Start of Block

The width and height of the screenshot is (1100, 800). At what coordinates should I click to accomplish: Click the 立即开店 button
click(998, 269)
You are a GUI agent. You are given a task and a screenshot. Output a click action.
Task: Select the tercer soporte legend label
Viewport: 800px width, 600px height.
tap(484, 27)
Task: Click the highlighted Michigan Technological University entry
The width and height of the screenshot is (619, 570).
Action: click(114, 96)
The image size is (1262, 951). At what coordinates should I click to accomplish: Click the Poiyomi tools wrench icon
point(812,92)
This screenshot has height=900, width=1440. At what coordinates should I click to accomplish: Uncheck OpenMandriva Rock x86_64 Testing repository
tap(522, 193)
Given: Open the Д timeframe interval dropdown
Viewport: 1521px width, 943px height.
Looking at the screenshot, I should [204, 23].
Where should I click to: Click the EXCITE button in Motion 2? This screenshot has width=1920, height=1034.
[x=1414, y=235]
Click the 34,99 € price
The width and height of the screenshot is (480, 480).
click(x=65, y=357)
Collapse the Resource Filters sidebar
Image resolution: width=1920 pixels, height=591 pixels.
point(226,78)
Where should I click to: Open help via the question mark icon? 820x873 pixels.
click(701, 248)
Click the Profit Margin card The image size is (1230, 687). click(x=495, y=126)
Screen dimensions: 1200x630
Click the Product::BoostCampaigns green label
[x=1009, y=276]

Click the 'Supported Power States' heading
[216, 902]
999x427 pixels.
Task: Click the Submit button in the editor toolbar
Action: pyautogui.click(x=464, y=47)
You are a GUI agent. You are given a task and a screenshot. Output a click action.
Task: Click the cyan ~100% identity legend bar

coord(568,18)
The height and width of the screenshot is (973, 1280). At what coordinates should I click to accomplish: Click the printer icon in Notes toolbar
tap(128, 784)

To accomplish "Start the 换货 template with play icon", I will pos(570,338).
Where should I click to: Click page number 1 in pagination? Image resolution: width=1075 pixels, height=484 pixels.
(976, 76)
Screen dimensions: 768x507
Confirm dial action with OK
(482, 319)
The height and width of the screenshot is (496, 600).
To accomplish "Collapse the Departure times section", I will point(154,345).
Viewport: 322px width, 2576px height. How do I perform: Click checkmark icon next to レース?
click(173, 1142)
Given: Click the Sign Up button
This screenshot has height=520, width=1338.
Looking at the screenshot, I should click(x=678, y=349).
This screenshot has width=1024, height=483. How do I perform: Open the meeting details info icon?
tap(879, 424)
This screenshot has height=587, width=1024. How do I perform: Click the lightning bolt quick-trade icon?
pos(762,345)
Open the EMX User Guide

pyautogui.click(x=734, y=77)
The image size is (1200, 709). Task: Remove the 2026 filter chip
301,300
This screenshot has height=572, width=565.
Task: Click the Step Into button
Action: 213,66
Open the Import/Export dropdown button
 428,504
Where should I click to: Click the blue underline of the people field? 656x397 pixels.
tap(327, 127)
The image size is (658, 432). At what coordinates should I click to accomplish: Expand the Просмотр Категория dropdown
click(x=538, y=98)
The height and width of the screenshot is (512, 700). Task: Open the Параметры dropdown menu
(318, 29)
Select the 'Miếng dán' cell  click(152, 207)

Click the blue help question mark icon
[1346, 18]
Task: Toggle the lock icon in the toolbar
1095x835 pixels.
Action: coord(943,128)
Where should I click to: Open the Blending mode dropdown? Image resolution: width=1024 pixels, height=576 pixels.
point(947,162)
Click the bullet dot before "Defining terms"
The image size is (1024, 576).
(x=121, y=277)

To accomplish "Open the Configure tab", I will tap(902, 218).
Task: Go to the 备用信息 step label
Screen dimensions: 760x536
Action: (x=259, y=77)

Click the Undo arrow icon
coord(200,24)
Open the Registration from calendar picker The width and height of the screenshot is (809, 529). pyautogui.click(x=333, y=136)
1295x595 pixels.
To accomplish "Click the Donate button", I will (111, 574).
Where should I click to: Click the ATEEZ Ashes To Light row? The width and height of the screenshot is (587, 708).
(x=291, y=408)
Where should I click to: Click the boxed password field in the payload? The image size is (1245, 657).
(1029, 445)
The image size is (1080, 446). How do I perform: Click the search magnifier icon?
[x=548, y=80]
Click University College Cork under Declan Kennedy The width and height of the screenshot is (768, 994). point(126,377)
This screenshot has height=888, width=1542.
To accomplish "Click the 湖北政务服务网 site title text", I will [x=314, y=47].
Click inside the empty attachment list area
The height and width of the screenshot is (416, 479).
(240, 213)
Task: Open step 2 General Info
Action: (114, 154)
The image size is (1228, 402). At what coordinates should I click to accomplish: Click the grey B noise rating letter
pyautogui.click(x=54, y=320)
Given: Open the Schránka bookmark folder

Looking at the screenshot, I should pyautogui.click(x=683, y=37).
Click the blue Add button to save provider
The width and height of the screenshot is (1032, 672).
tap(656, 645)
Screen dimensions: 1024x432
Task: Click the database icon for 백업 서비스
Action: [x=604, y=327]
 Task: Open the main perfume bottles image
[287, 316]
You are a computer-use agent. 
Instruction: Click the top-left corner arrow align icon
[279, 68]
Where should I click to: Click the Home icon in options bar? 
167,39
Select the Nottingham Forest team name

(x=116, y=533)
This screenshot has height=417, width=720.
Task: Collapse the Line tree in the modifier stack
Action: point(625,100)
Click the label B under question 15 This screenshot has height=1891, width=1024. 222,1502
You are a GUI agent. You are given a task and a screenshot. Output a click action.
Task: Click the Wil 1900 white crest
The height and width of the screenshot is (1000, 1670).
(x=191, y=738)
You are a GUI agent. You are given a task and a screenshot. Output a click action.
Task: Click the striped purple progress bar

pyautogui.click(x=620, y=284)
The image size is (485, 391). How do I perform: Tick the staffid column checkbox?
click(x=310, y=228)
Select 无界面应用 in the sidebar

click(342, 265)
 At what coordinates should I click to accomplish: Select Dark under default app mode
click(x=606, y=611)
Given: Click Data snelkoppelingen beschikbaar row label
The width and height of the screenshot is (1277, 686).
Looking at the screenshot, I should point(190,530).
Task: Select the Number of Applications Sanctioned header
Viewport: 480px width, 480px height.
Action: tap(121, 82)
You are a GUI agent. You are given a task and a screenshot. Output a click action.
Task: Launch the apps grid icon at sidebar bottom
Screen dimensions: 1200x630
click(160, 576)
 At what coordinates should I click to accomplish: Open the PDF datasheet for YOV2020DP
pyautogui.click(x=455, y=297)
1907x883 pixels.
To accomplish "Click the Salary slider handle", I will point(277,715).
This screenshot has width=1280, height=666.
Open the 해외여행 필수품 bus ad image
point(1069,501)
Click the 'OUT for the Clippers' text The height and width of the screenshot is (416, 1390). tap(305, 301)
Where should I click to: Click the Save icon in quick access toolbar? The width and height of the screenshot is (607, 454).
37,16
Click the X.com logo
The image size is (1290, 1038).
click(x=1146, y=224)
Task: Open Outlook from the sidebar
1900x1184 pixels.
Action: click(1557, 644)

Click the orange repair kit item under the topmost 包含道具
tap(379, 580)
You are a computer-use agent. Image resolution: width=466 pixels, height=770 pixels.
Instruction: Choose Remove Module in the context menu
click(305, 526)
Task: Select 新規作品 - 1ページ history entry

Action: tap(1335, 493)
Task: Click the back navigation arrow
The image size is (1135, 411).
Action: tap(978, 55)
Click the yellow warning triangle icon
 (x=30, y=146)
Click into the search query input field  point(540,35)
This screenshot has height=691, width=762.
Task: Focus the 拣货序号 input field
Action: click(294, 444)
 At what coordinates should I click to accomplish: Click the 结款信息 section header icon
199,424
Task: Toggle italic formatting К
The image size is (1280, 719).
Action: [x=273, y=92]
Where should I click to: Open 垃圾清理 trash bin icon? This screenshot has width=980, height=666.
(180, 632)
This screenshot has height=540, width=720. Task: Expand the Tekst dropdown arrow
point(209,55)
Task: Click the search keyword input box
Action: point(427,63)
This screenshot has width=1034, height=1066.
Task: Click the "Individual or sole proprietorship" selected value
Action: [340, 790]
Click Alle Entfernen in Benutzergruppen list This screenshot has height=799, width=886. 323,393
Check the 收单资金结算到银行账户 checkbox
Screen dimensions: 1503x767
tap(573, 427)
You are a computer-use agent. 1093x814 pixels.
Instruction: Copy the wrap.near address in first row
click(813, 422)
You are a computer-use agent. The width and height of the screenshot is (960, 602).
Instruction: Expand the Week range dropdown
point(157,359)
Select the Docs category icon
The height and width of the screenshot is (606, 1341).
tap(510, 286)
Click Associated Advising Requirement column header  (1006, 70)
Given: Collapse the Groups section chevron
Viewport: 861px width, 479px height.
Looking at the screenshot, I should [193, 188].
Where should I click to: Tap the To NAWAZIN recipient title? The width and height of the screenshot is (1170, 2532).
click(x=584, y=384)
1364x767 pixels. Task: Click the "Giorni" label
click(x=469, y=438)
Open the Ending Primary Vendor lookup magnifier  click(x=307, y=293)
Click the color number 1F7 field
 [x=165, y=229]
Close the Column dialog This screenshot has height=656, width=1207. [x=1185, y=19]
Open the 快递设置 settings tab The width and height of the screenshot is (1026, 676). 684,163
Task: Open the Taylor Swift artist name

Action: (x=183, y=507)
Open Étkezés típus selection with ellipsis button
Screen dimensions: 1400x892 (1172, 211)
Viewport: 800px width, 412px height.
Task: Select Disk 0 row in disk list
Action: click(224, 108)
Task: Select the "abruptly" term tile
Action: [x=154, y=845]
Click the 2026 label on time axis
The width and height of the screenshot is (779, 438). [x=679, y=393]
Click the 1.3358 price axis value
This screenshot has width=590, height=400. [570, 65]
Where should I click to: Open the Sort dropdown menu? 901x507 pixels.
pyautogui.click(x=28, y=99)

End of Block

## [WORK TO BE COMPLETED]
The answer consists of every line above in which the word "Toggle" occurs.

## [SOLUTION BELOW]
Task: Toggle the lock icon in the toolbar
Task: Toggle italic formatting К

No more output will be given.